▶ SOURCE DATA
^^^^^^^^
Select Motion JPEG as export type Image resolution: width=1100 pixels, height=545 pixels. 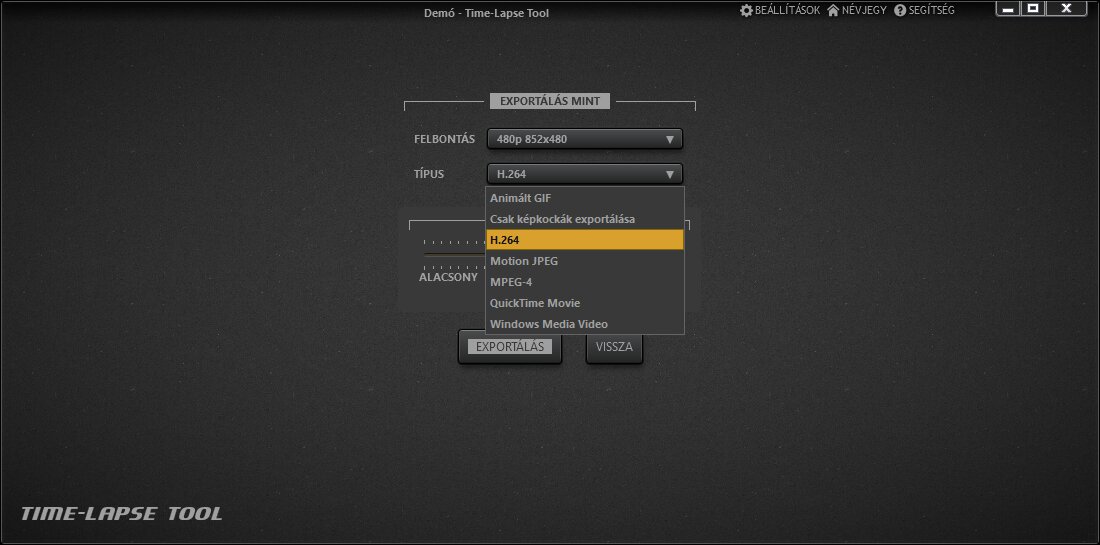pyautogui.click(x=584, y=261)
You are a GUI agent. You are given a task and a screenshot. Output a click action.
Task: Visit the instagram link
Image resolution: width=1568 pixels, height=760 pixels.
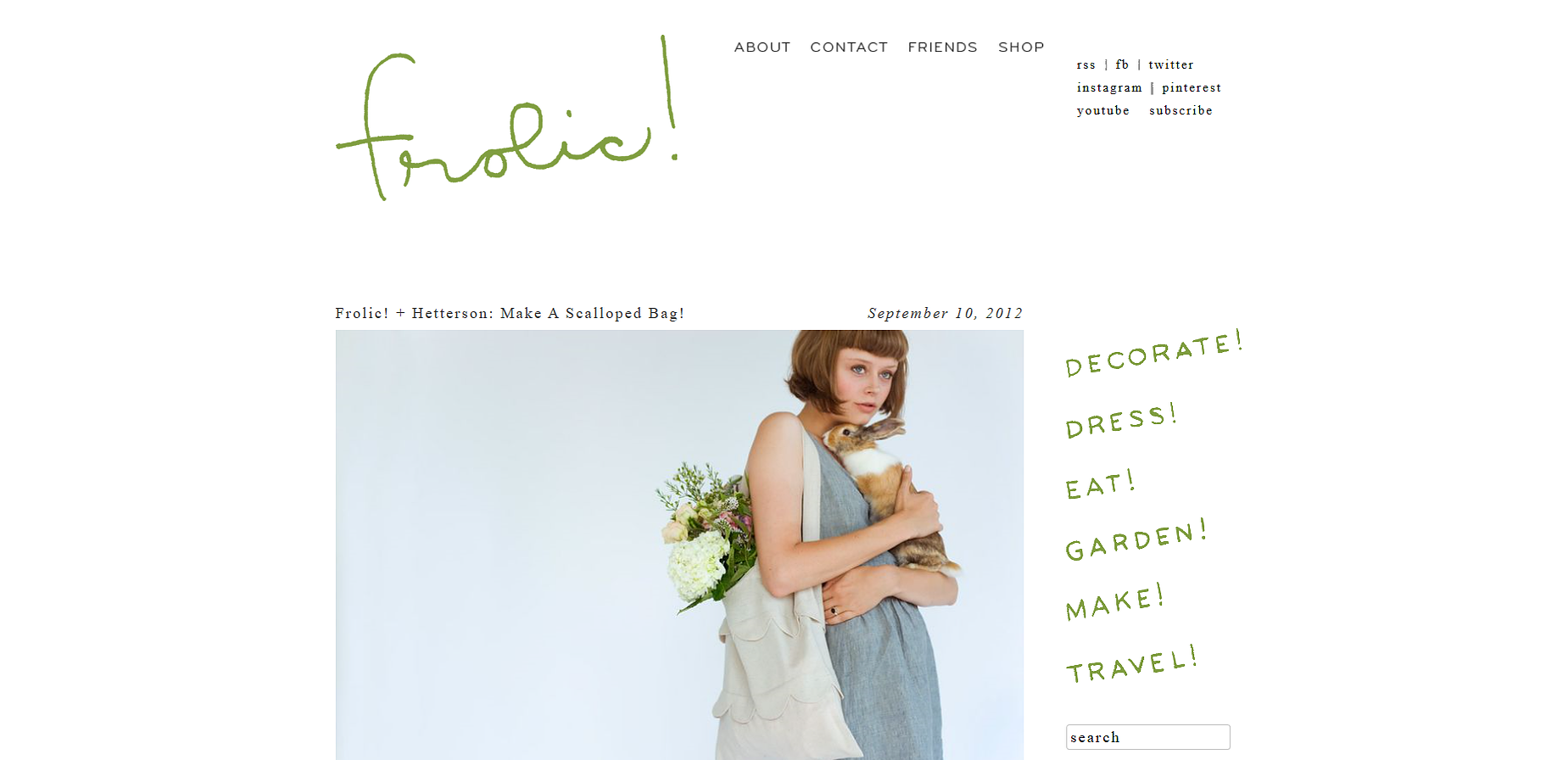1109,87
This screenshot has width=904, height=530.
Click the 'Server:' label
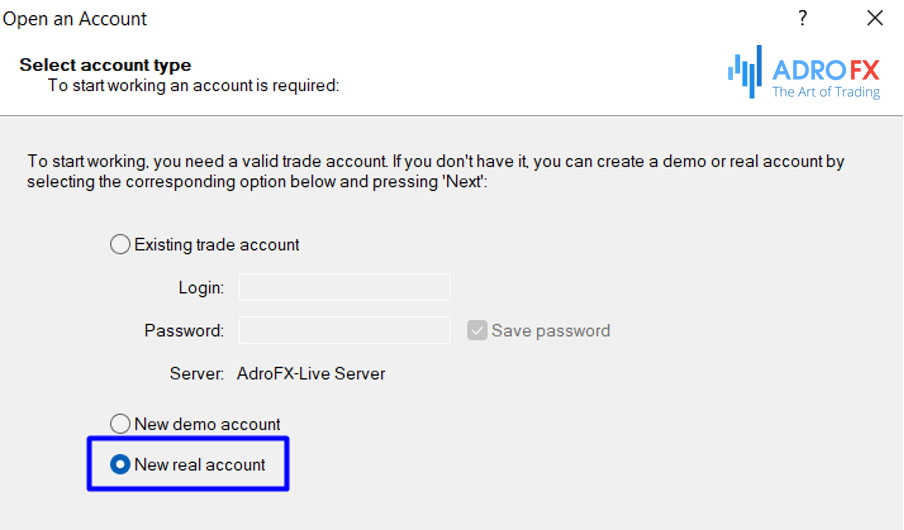pyautogui.click(x=197, y=374)
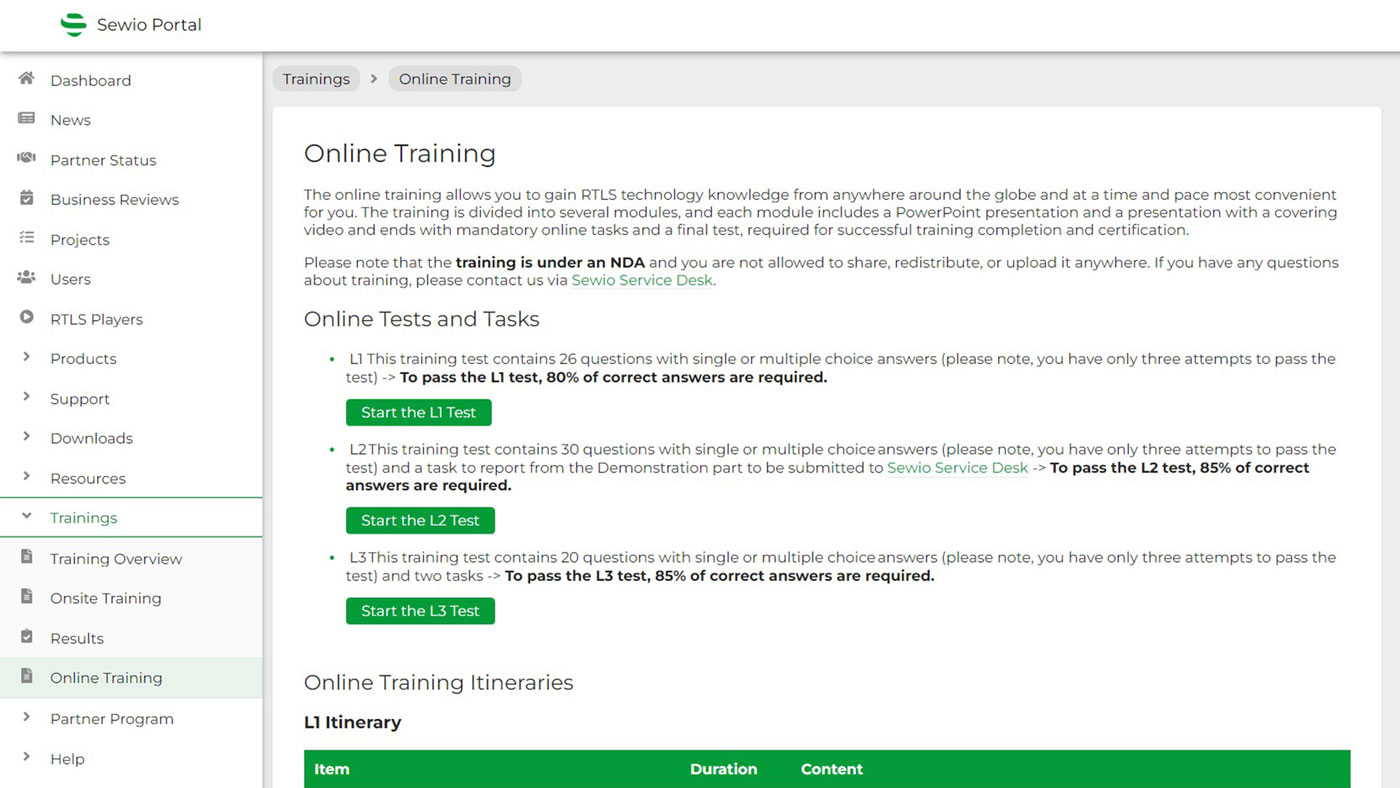Start the L2 Test
Viewport: 1400px width, 788px height.
420,520
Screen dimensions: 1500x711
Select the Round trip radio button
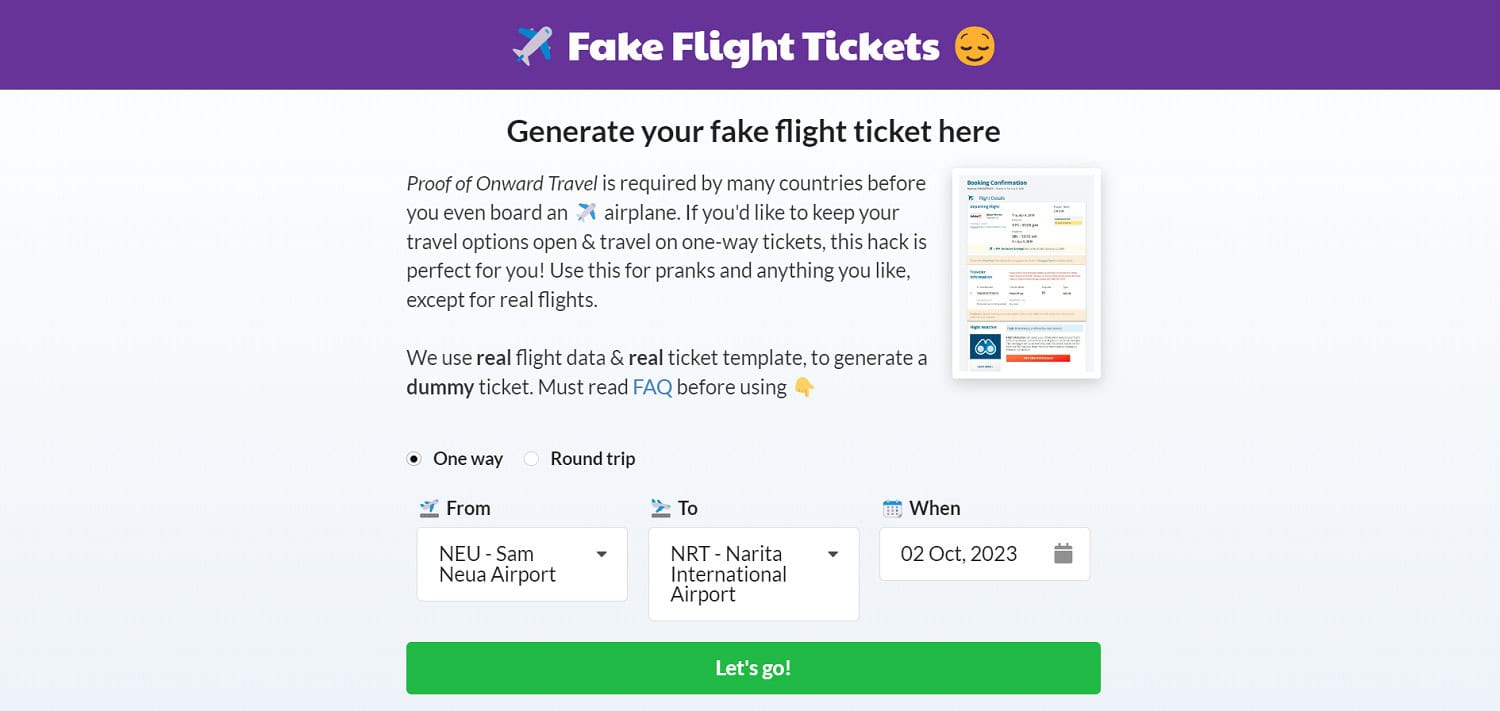pos(531,459)
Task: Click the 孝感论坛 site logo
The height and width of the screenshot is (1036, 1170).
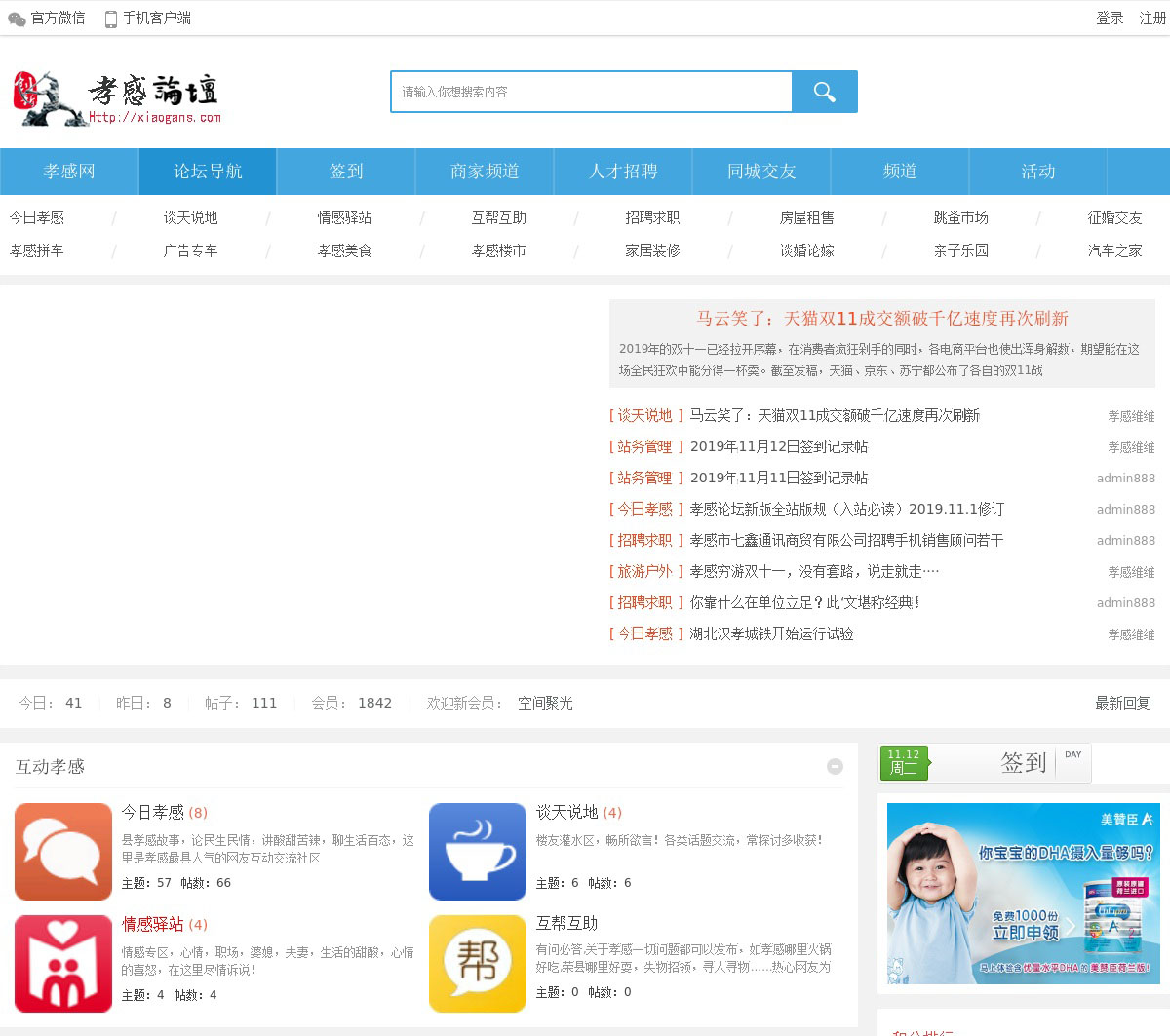Action: 117,97
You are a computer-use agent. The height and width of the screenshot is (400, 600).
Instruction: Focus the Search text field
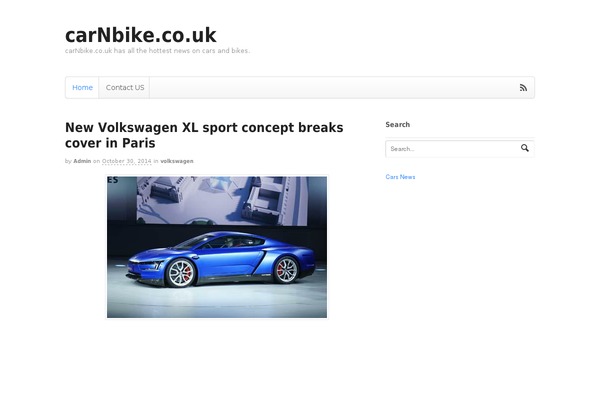453,149
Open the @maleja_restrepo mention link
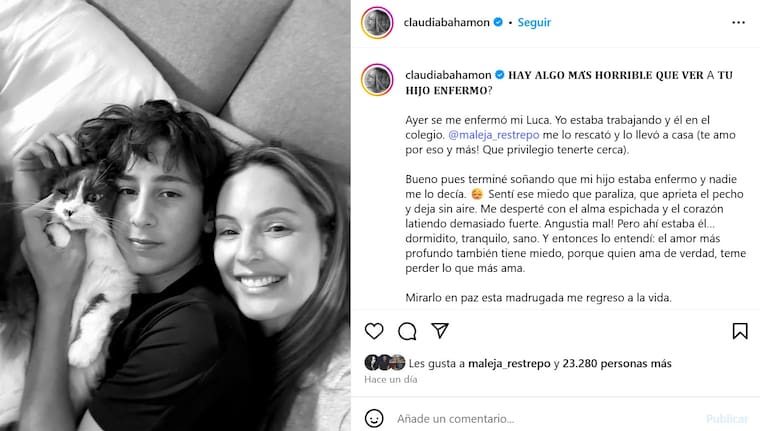Viewport: 760px width, 431px height. (x=493, y=135)
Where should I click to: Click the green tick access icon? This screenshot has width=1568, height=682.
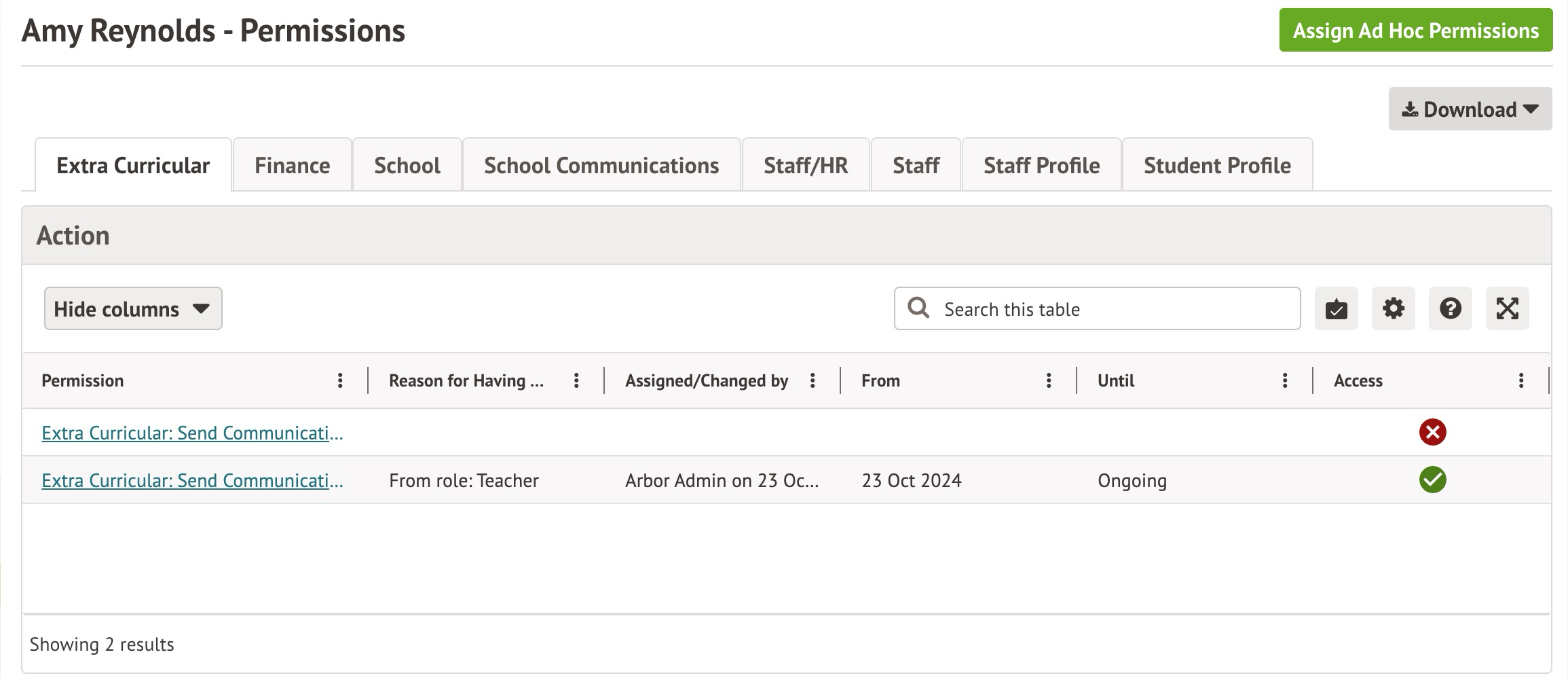pyautogui.click(x=1432, y=480)
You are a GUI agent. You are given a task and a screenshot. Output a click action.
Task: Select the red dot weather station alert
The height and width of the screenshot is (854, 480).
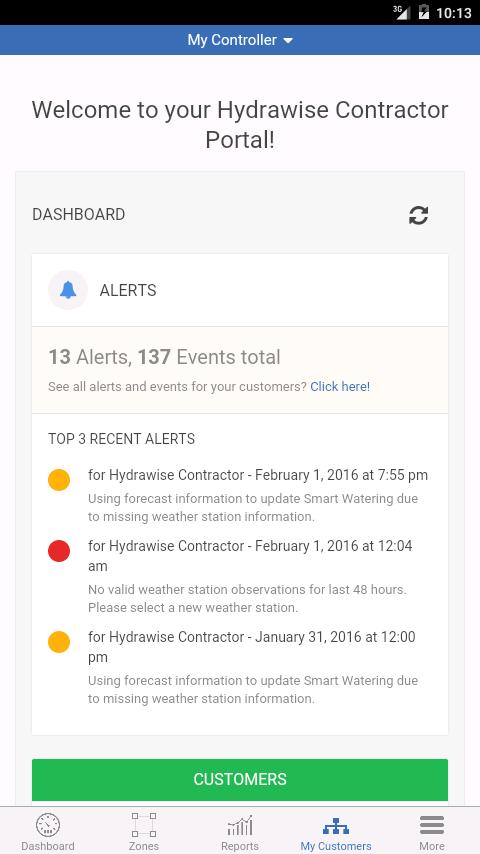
^^^^^^^^
Give back exactly the lines from the one containing "Task: Visit the instagram link" to the final line of the entries, both included, and no picture.

Task: Visit the instagram link
Image resolution: width=1568 pixels, height=760 pixels.
1109,87
This screenshot has width=904, height=530.
Click the 'Server:' label
pyautogui.click(x=197, y=374)
Start the L2 Test
Viewport: 1400px width, 788px height.
420,520
Screen dimensions: 1500x711
Select the Round trip radio button
pos(531,459)
Task: Click the 孝感论坛 site logo
The height and width of the screenshot is (1036, 1170).
Action: 117,97
You are a computer-use agent. The height and width of the screenshot is (400, 600).
Instruction: Focus the Search text field
453,149
Open the @maleja_restrepo mention link
Viewport: 760px width, 431px height. (x=493, y=135)
Where should I click to: Click the green tick access icon? This screenshot has width=1568, height=682.
pyautogui.click(x=1432, y=480)
You are a GUI agent. You are given a task and a screenshot. Output a click action.
Task: Select the red dot weather station alert
The height and width of the screenshot is (854, 480).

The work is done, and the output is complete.